** Start Text shown **

Côte Brasserie has launched the biggest menu transformation in its history, with Executive Chef Steve Allen steering a broad refresh that brings back the Prix Fixe menu, Duck Confit and Poulet Grillé while introducing Plaice Frites, Free-Flow French Toast and a lighter everyday line-up.
Menu changes can be timid little things: a salad shuffled, a sauce renamed, a pudding given a hat and a flourish. This is not one of those. Côte has gone for the full brasserie reset, taking a long look at what guests missed, what they actually order, and how modern diners move through a day — breakfast on the hoof, lunch without a three-hour recovery period, brunch with ambition, and dinner that still knows the value of a proper plate of frites.
Launching on Tuesday June 16, the refreshed menu spans breakfast, brunch, lunch, all-day dining and the return of one of Côte’s best-known crowd-pleasers: the Prix Fixe menu. It is the sort of move that suggests a restaurant group paying attention rather than simply redecorating the menu board and hoping nobody notices.
The Prix Fixe Menu Returns With Sharper Value
The comeback of Côte’s Prix Fixe menu is the headline for regulars who like their French brasserie dining with a side order of fiscal sanity.

** End Text shown **
** Start Data extract **

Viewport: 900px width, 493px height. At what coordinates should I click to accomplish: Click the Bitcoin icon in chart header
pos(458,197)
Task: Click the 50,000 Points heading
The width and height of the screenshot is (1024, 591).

** End Data extract **

_Objectives_.
[1] According to the text on Côte Brasserie's menu refresh, on what date does the refreshed menu launch?
[2] Translate into French this sentence from the text on Côte Brasserie's menu refresh: "The comeback of Côte’s Prix Fixe menu is the headline for regulars who like their French brasserie dining with a side order of fiscal sanity."

_Task results_.
[1] Tuesday June 16

[2] Le retour du menu Prix Fixe de Côte est la grande nouvelle pour les habitués qui aiment leurs repas de brasserie française accompagnés, en garniture, d'une bonne dose de bon sens financier.